Mailbag: How to "Win" Your First 30, 90, 180 days on the job
In This Issue:
A senior SWE asks about starting a new role at a large bank
Why your first 30 days aren’t about impressing anyone
Avoiding the 90 day trap
Why the 6 mo mark is arguably the most dangerous window
How to build political equity
The one move that separates people who survive from people who thrive in big corporate environments
The Question
“Hey RR, long time subscriber here. I just accepted a senior software engineer role at one of the big banks. Won’t say which one, but it’s a name everyone knows. I’m coming from a startup where I had a ton of autonomy and could ship fast. Now I’m walking into a place with 100,000 employees with more bureaucracy than I’ve been used to.
I’m excited but also kind of terrified. I’ve never worked at a company this big. What should I actually be focused on in my first 30 days, 90 days, and six months? I don’t want to be the guy who crashes out because he couldn’t figure out the culture. Any advice from the recruiting side would be huge.”
— Jake (fake name for anonymity)
Let’s Talk About What You’re Walking Into
Jake, congrats on the role. Big bank money is real, the benefits are elite, and if you play this right, you’re setting yourself up for some solid income and the chance to work on some coolest projects outside of traditional tech.
Bu let’s be honest also.

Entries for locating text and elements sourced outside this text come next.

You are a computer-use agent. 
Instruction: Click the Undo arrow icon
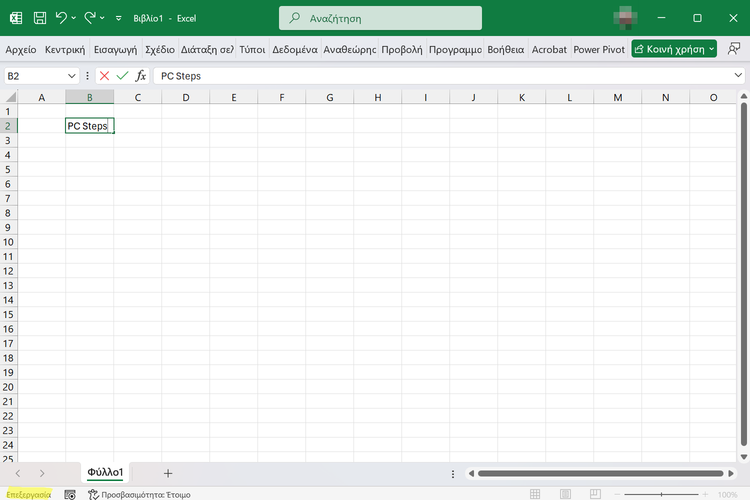point(62,18)
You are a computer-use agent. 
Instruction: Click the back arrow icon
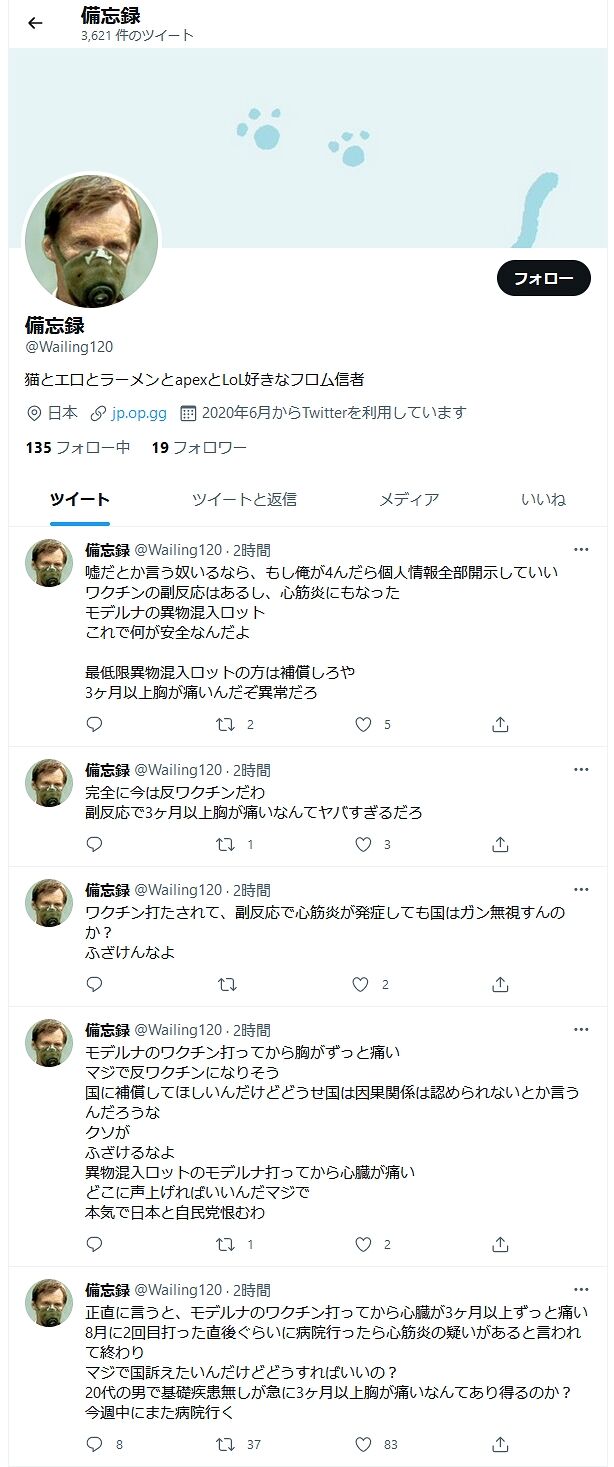pos(36,24)
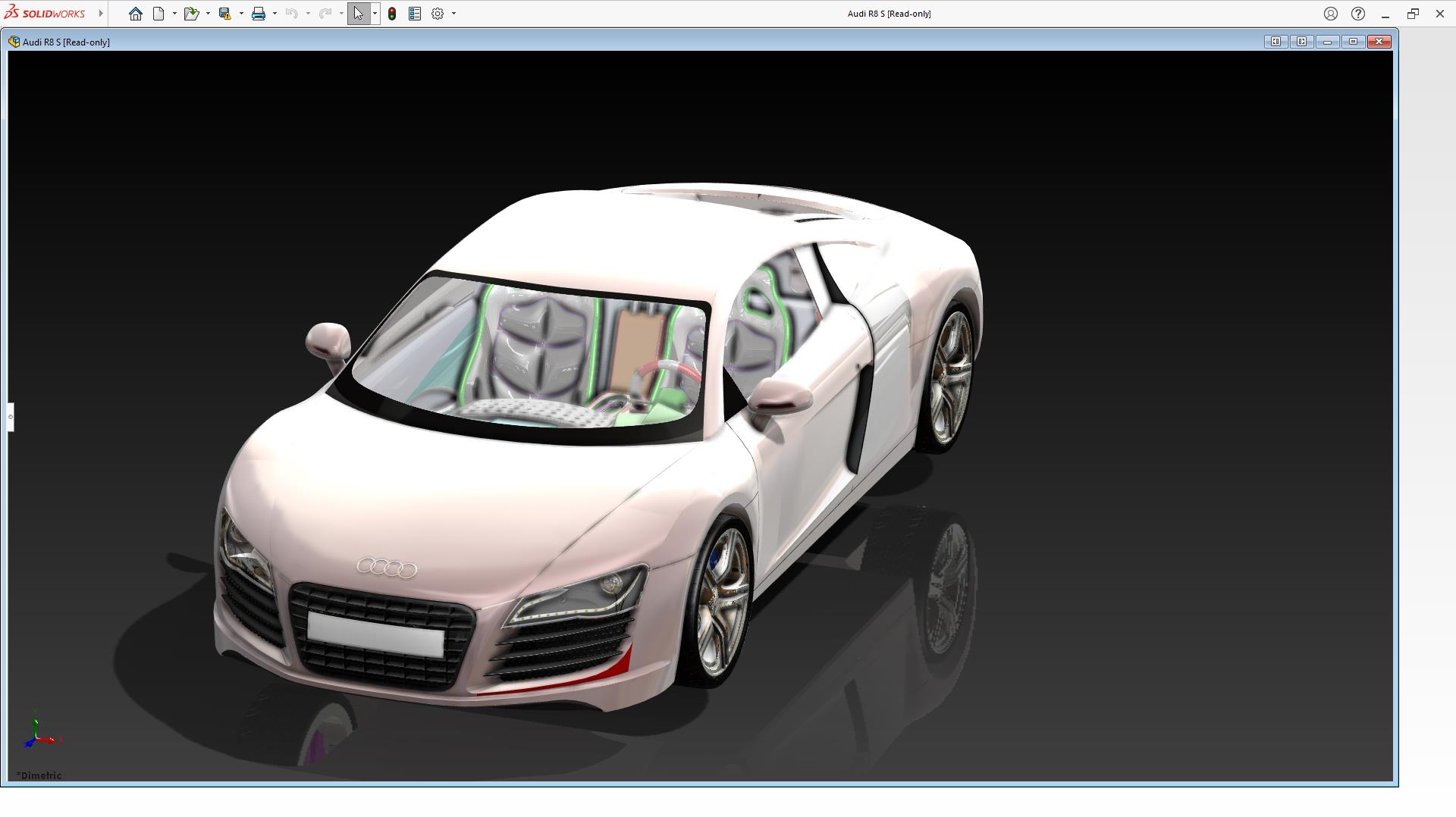
Task: Open the user login account icon
Action: pos(1331,14)
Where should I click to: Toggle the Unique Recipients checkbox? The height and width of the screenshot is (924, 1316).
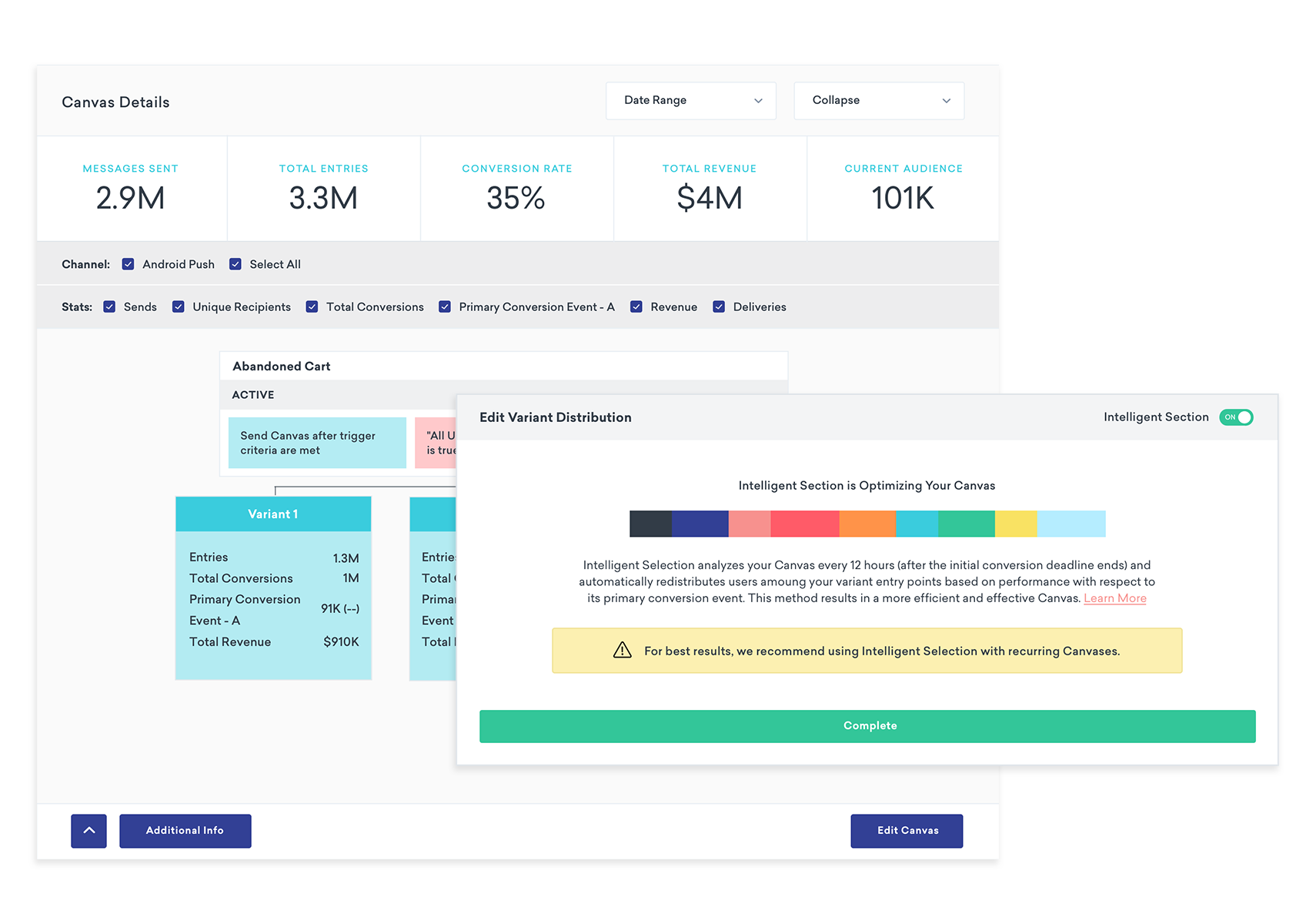tap(178, 306)

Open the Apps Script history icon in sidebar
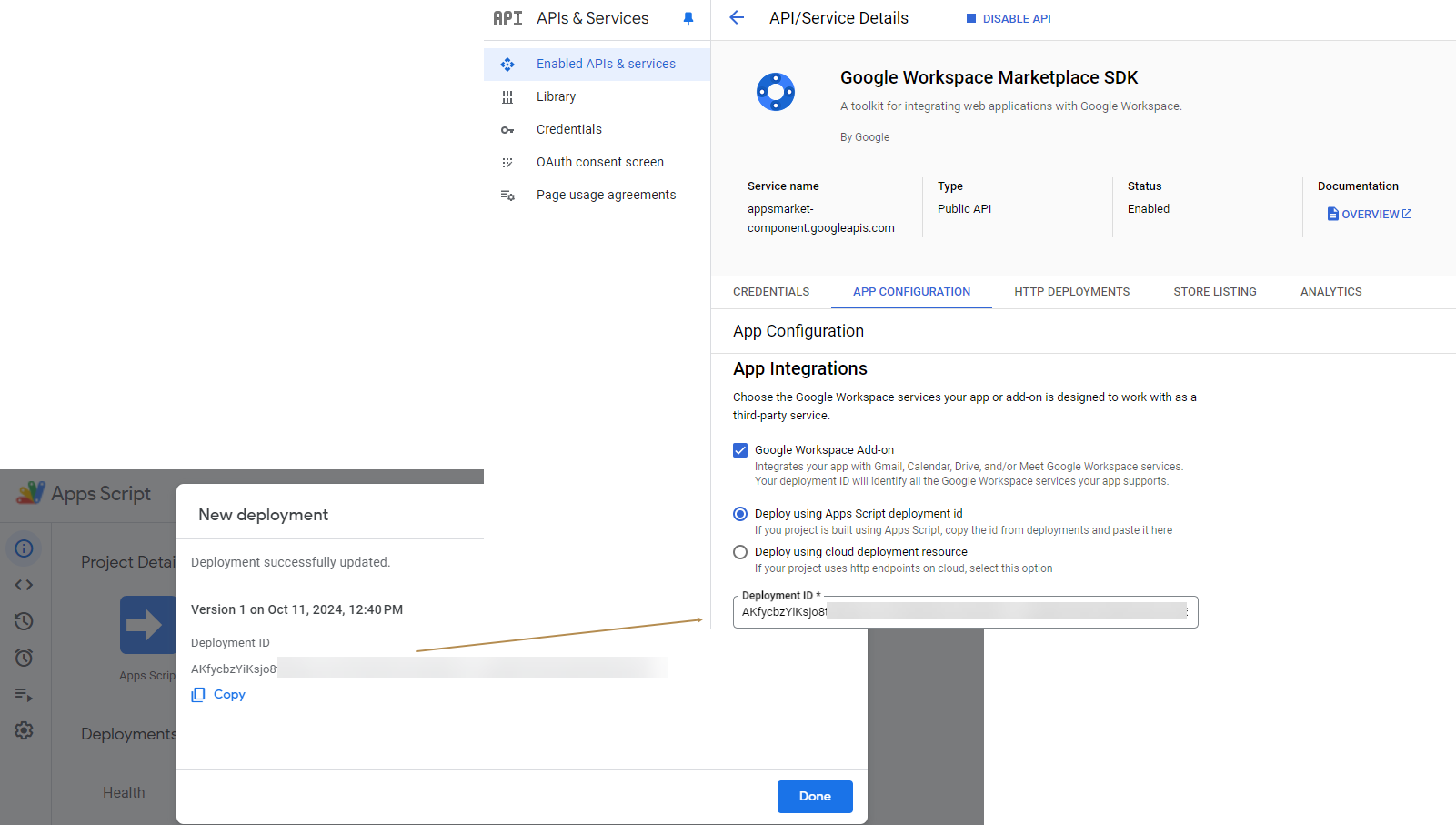(25, 621)
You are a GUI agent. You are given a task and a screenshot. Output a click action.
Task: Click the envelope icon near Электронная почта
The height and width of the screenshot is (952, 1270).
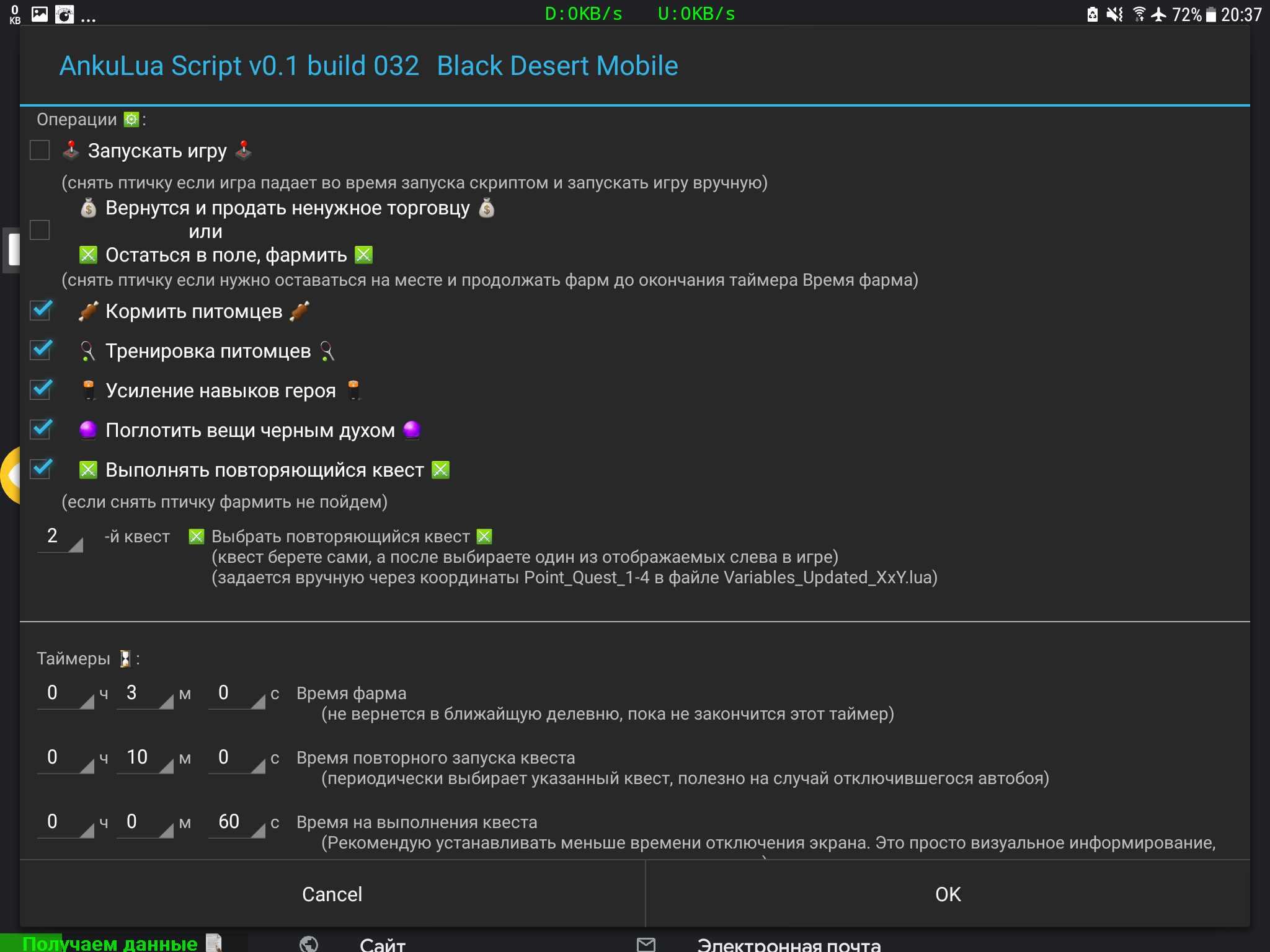[646, 944]
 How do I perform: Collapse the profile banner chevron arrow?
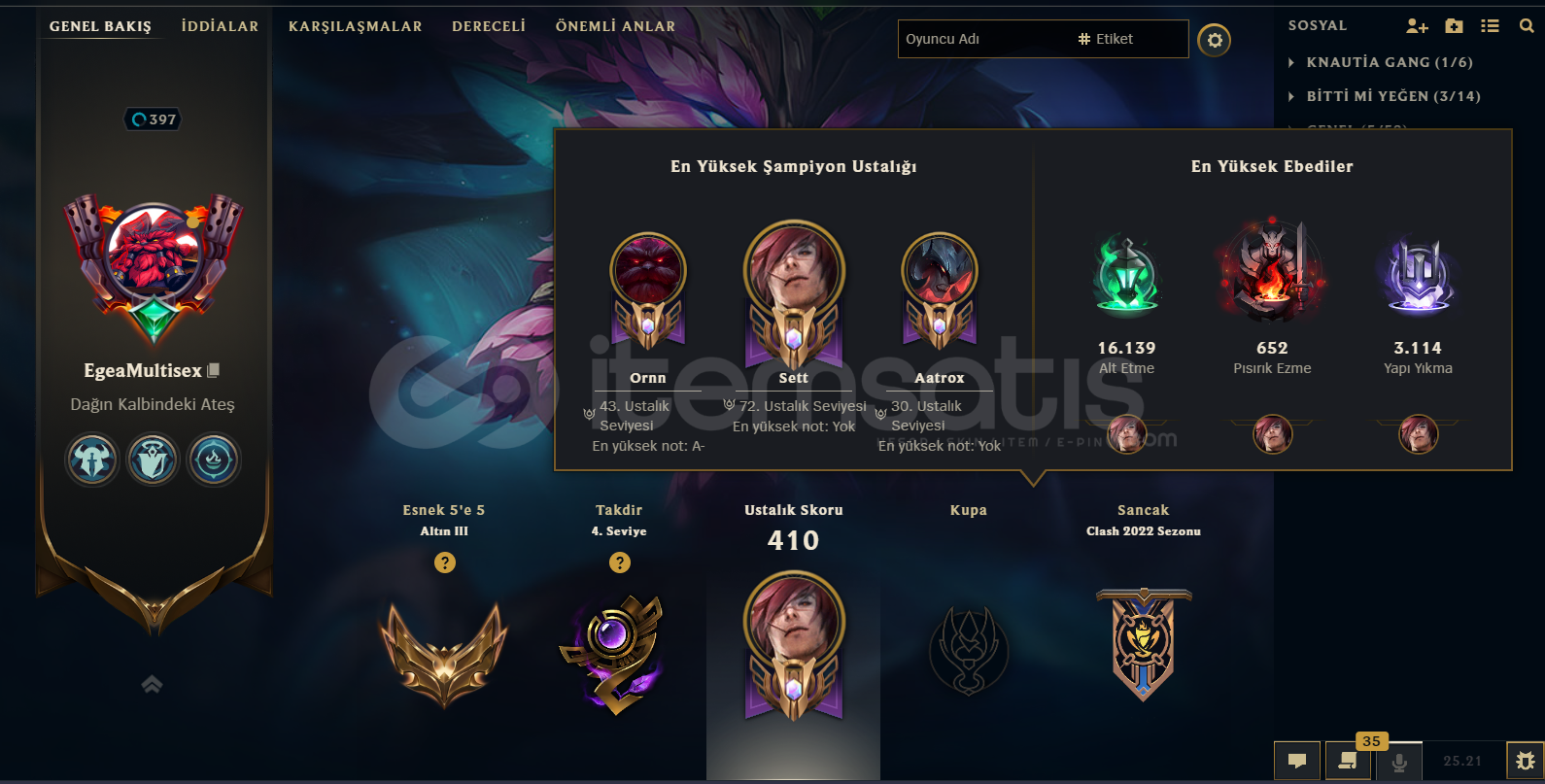(152, 685)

Large financial institutions are a completely different animal from startups. The org chart alone probably has 10x the layers you’re used to. You’re going to encounter things that feel crazy to you. Approval processes that can take days to weeks, a lot more meetings and code reviews that involve people you’ll never actually meet.
None of that matters right now though. What matters is that you understand the game you’re playing, and it’s not the same game you were playing at your startup.
At a startup, the game is output. Ship fast, break things, prove value through velocity. At a big bank, the game is trust, relationships, and proving that you’re not a liability before you ever get the chance to prove you’re an asset.